Chapter 2

: The Ultimate Humiliation

The banquet hall glittered like something out of a fever dream—all crystal chandeliers and polished silver, tables groaning under the weight of gourmet dishes that cost more per plate than Marcus earned in a month. Wine flowed freely, the bottles bearing vintage dates older than some of the guests. Jewelry sparkled on every wrist and throat, enhanced with cultivation energy that made precious stones glow with an otherworldly light.

And there, at the head table beneath the largest chandelier, sat Quinn.

She'd changed into an elegant emerald dress that hugged her figure perfectly, making her look like some fairy-tale princess. Her Saintess aura radiated from her skin, a soft golden glow that made her appear ethereal, untouchable. Divine.

Alexander Grant sat close beside her—too close—serving food onto her plate with practiced intimacy. He murmured something in her ear, and she actually laughed. A real laugh, musical and light, the kind Marcus hadn't heard from her in over a year.

"Perfect pair, aren't they?" someone whispered nearby.

"Born for each other," another voice agreed.

Marcus sat at the smallest table near the entrance, separated from the main gathering by what felt like miles of polished floor. His table was meant for overflow guests, distant relatives nobody cared about, people who needed to be present but not seen.

He pushed food around his plate mechanically, tasting nothing.

"Marcus!" Victoria Hartford's voice rang out, Quinn's cousin, all false sweetness and genuine malice. "How's the job search going? Still looking after all this time?"

Conversations quieted. Heads turned. The predators smelled blood.

"I'm exploring opportunities," Marcus replied carefully.

"Exploring opportunities," Wellington Radcliffe repeated with a snort. "That's corporate speak for 'unemployed for three years.'"

Laughter rippled through the hall.

"Now, now," Harrison Hartford boomed from the head table, his voice carrying effortlessly. "Let's be fair. Marcus helps with household chores. That's... something. Every great woman needs someone to handle the domestic duties."

More laughter, sharper this time.

"He does the laundry beautifully," Elena Hartford added, examining her wine glass. "I've seen the sheets. Very crisp. Perhaps that could be his career path—professional laundryman."

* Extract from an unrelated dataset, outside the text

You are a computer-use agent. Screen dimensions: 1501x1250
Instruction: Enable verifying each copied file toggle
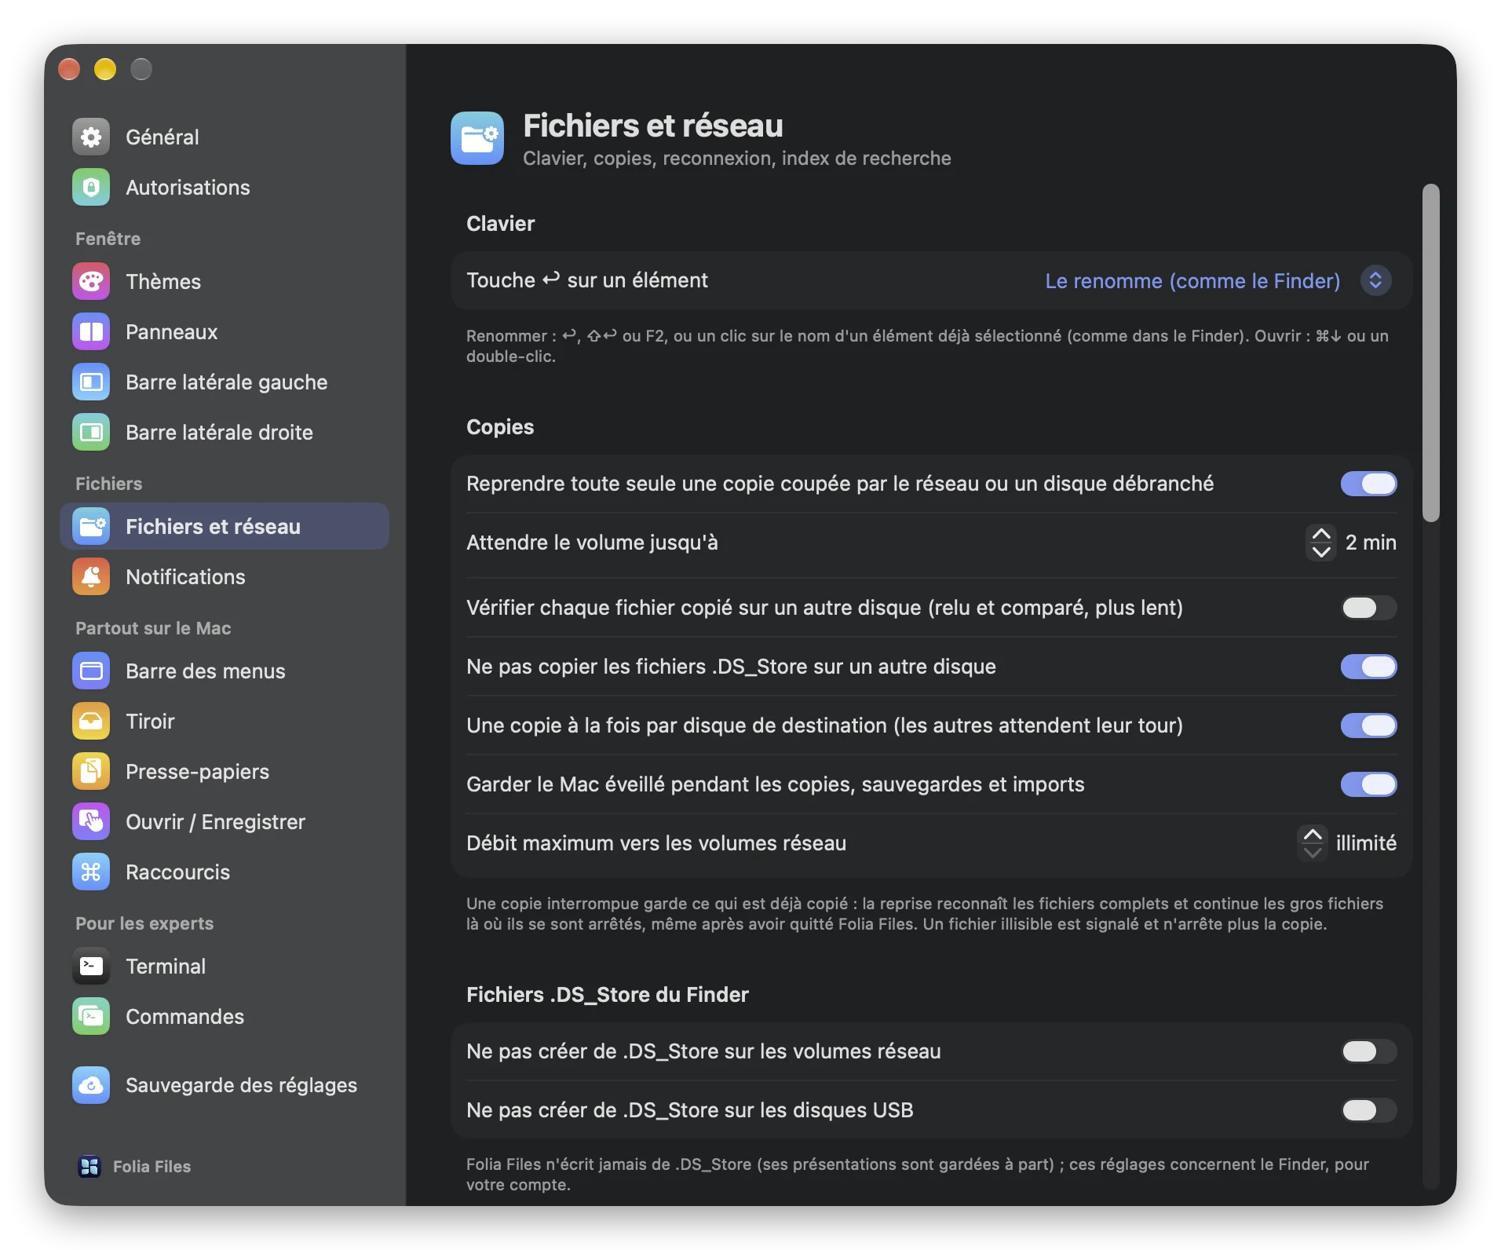click(x=1368, y=608)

The humiliation burned through Marcus's chest like acid, but he kept his face neutral. Three years had taught him how to swallow rage, how to smile through contempt.

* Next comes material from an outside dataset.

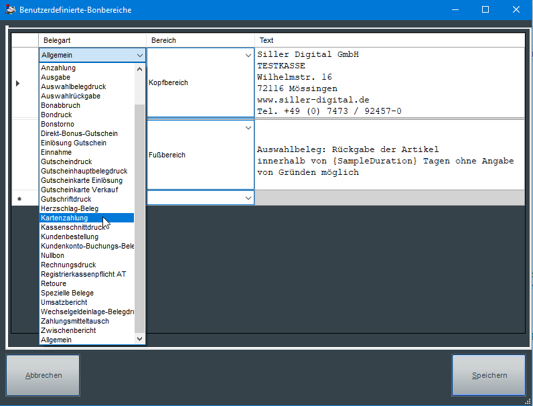The image size is (533, 406).
Task: Choose Retoure from the dropdown list
Action: click(54, 283)
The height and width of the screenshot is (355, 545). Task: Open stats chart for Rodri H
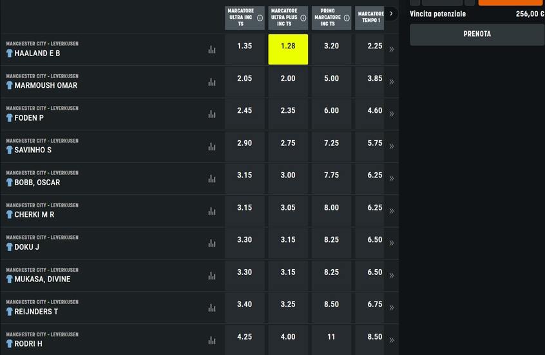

"Speaking of careers," Harrison continued, standing now, commanding the room's attention, "Alexander here closed three major deals this month! Three! The Whitmore contract, the offshore expansion with the Chen family, and that tricky negotiation with the Morrison Group. The boy's a natural!"

Alexander waved off the praise with practiced modesty. "I only did what Quinn trained me to do. She's the true genius behind the strategy."

"You're too modest," Quinn said, her voice warm in a way Marcus hadn't heard directed at him in months. "I couldn't have done it without you. You're invaluable to me."

Invaluable to me.

The words struck like physical blows. Marcus's hands clenched beneath the table.

She'd never said that about him. Never called him invaluable, necessary, important.

In three years of marriage, he'd never been anything but a burden she tolerated because she'd made some misguided promise about destiny and Saintess intuition.

"A toast!" Grandfather Sebastian raised his glass, his voice still strong despite his eighty years. "To Alexander Grant—a young man who understands how to treat a Saintess properly! Who knows what true strength and capability look like!"

Crystal clinked. Voices rose in agreement.

Marcus's glass remained on the table, untouched.

Dessert arrived in waves of culinary artistry—delicate pastries that looked like jewels, chocolate sculptures too beautiful to eat, fruits carved into impossible shapes. The staff moved with choreographed precision, serving the head table first, working their way through the hierarchy.

Marcus's dessert arrived last. Naturally.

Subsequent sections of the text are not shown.